Sedimentary ancient DNA (sedaDNA) samples were taken in contamination-controlled conditions at low resolution for the entire record of Hole U1618B, and at a higher resolution in Hole U1618C to examine the MIS 6 (glacial) to MIS5e (interglacial) transition through to the recent past. In total, 87 sedaDNA samples were taken across the two holes; these samples will be analyzed postexpedition. As the drill fluid contains seawater, and thus a potential source of biological contamination through modern DNA, the drill fluid was infused with chemical perfluorocarbon (PFT) tracers to assess whether the sedaDNA samples had been contaminated. At this site a total of 138 PFT samples were analyzed shipboard on an Agilent 6890 gas chromatograph with a microelectron capture detector. In total 87 PFT samples came back negative, and 51 samples were positive, and thus might indicate potential contamination.

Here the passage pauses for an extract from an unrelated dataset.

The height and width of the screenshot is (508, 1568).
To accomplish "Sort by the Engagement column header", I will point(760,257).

In situ temperature of formation was measured during Cores U1618A-4H, 7H, 10H, and 13H using the advanced piston corer temperature (APCT-3) tool. While coring using the XCB, in situ formation temperature was measured before Cores U1618A-35X, 42X, and 53X using the Sediment Temperature 2 (SET2) tool. Temperature increases almost linearly with depth. In Hole U1618B, downhole wireline logging using the triple combination (triple combo) and Formation MicroScanner (FMS)-sonic tool strings was performed to obtain multiple in situ properties. Logging data were processed at Lamont-Doherty Earth Observatory (LDEO). Seismic imaging using the Versatile Seismic Imager (VSI) was cancelled because the z-axis accelerometer used to record the vertical position of data was not operating properly, and the backup VSI tool suffered from an electrical malfunction.

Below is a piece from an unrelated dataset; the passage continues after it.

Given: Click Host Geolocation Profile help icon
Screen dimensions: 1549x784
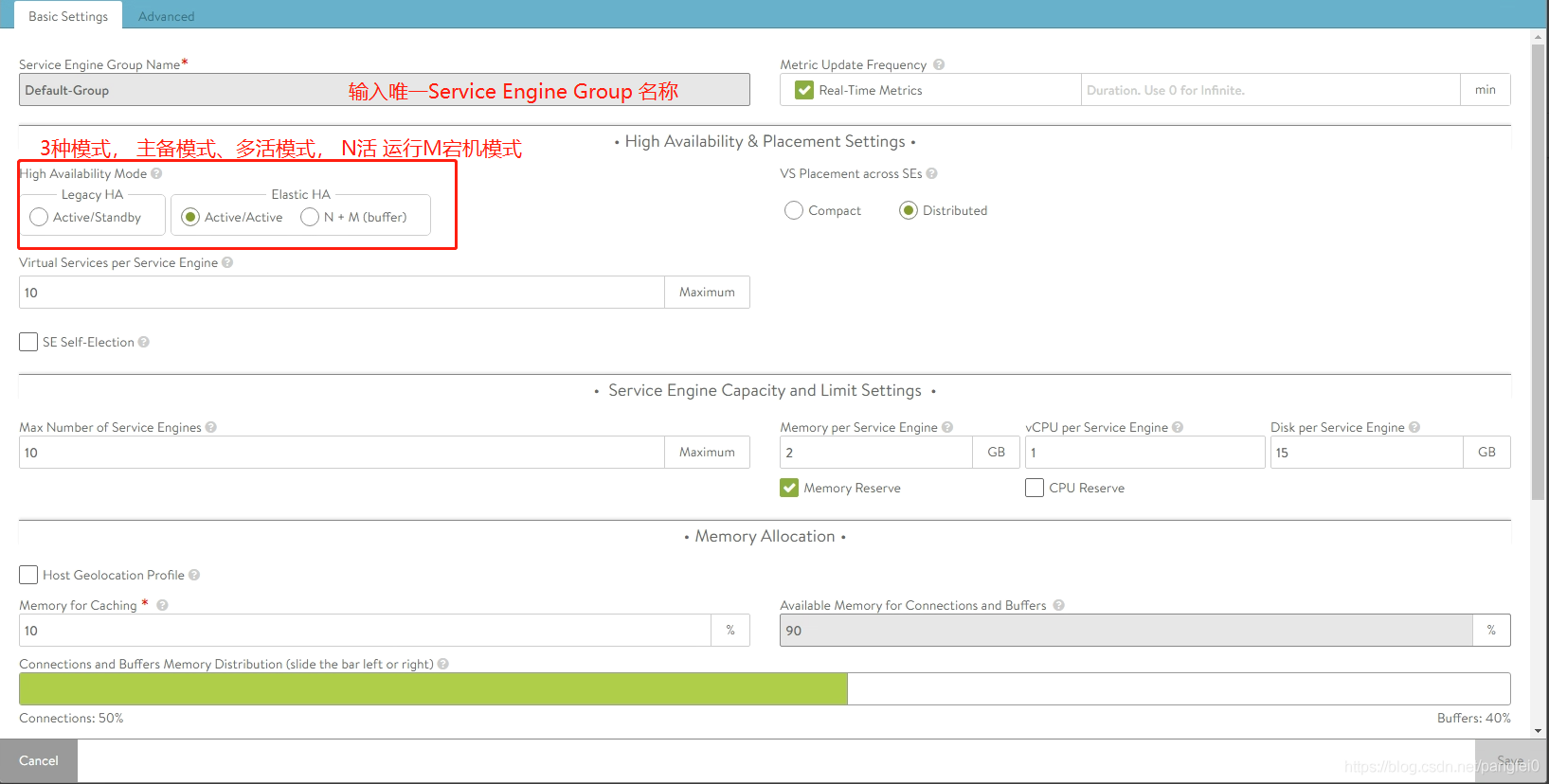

The drill bit was set at a depth of 79.6 mbsf to stabilize the hole. The triple combo string was set to a depth of ~370 mbsf for two runs. Based on the caliper measurements, the borehole diameter was enlarged for most of the hole, which can adversely affect MS and porosity values. NGR shows virtually the same trends as shipboard scanning data with the NGRL. The FMS-sonic string successfully logged NGR, acoustic velocity, neutron porosity, and borehole resistivity images.